Certaines anomalies anatomiques résultant du processus malformatif en cause dans les malformations ano-rectales sont définitives, notamment l'hypotrophie des releveurs et les atteintes nerveuses péri-rectales. Les résultats fonctionnels sont souvent variables, malgré une réparation « cosmétiquement » satisfaisante.

La maîtrise des techniques chirurgicales a permis depuis quelques années de se consacrer à l’amélioration de la prise en charge postopératoire afin d’obtenir - à défaut d’une continence normale - au moins une propreté contrôlée qui soit compatible avec une vie sociale satisfaisante. Cette stratégie thérapeutique repose sur un suivi à long terme pluridisciplinaire associant des chirurgiens mais aussi des pédiatres, des urologues, des gastro-entérologues, des neurochirurgiens, des cardiologues et des orthopédistes. La place des soins de support dans cette prise en charge est fondamentale, à travers les interventions du diététicien, du psychologue, de l’assistant social et du kinésithérapeute (ce dernier pas avant l'âge de 6 ans). L’acquisition d’une propreté contrôlée repose sur cet accompagnement médical pluridisciplinaire qui est fondamental et le garant d’un bon résultat fonctionnel à l’âge adulte, avec en complément des ateliers d'éducation thérapeutique. Les enfants porteurs d’une malformation ano-rectale basse, même si leur appareil sphinctérien est compétent, requièrent aussi un suivi rapproché et prolongé en raison d’une tendance à la rétention de selles pendant toute l’enfance, et même au-delà, pouvant conduire paradoxalement à un mauvais contrôle du sphincter anal. Il faut obtenir une évacuation quotidienne des selles, souvent complétée par des lavements pluri-hebdomadaires, voire quotidiens. L’implication active du patient et de sa famille dans le traitement, le suivi et la réalisation de certains actes thérapeutiques est indispensable pour tendre vers un résultat optimal.
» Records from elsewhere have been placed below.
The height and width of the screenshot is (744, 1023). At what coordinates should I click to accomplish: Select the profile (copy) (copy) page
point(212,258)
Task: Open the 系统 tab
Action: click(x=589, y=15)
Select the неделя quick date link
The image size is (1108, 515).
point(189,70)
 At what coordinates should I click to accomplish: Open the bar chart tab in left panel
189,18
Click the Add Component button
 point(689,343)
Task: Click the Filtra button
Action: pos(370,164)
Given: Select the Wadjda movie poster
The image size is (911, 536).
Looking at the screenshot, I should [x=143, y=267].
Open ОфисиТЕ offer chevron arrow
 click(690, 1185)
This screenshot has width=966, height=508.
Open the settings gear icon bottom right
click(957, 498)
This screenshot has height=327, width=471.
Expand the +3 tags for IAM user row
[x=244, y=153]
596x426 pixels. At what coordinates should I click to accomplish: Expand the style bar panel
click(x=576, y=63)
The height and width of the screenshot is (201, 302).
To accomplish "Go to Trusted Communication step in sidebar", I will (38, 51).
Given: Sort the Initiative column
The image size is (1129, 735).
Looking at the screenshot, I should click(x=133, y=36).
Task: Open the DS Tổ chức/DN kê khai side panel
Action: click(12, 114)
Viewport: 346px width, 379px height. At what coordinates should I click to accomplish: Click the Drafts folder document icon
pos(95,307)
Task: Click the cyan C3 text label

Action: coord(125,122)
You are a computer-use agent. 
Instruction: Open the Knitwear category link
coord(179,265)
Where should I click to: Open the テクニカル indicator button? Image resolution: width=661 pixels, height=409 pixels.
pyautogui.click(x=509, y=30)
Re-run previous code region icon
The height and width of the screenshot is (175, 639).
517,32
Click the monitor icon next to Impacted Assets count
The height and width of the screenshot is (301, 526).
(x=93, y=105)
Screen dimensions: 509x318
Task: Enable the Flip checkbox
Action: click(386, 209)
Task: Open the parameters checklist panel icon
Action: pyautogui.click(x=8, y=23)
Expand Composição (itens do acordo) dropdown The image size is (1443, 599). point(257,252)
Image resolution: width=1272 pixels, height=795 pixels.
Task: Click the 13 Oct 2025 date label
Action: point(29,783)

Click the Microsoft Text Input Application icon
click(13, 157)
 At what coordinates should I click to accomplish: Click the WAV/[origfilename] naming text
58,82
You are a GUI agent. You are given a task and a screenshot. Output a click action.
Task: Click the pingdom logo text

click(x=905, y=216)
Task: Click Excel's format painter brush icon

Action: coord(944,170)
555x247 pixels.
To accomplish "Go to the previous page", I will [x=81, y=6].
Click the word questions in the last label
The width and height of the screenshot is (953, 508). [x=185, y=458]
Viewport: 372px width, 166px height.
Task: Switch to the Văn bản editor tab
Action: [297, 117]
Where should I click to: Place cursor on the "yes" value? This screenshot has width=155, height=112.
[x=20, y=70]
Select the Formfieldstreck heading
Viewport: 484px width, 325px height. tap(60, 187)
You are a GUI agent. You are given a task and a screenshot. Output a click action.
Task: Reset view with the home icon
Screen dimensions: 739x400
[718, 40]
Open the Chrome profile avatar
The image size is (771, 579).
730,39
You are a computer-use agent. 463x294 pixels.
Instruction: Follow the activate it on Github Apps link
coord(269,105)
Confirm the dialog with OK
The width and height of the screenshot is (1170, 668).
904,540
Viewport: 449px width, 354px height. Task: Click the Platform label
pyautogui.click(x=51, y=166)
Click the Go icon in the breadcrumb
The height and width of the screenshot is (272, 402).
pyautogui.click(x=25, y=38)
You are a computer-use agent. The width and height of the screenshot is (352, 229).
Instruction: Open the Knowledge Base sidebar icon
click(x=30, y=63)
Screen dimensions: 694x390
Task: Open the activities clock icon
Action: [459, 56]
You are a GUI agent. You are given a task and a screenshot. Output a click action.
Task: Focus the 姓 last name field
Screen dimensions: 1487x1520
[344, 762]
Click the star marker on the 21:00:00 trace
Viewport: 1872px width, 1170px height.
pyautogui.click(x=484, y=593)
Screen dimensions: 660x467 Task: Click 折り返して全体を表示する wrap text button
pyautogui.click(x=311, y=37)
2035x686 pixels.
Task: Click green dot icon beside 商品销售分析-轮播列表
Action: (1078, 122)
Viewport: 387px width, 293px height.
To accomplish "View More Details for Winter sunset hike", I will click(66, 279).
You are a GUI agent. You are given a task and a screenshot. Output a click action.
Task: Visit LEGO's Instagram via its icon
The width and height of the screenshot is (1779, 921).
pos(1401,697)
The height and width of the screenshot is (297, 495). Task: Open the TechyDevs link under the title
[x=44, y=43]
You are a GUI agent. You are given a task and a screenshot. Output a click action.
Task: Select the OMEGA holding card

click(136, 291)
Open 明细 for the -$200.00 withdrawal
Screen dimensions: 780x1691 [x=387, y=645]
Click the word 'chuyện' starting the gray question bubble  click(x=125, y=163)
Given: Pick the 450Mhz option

Sans une telle prise en charge, les patients sont exposés soit à un défaut complet de contrôle des selles, soit à une constipation opiniâtre conduisant au développement d’un mégacolon/mégarectum qui ne fait qu’aggraver la rétention et l’incontinence par regorgement. La labellisation du centre de référence national MAREP a permis de montrer l'importance de la place de la prise en charge « médicale » et paramédicale de cette pathologie chirurgicale et de développer des réseaux nationaux de soins médicaux et de soins de support indispensables à l'accompagnement de ces patients dans l'acquisition d'une propreté socialement acceptable.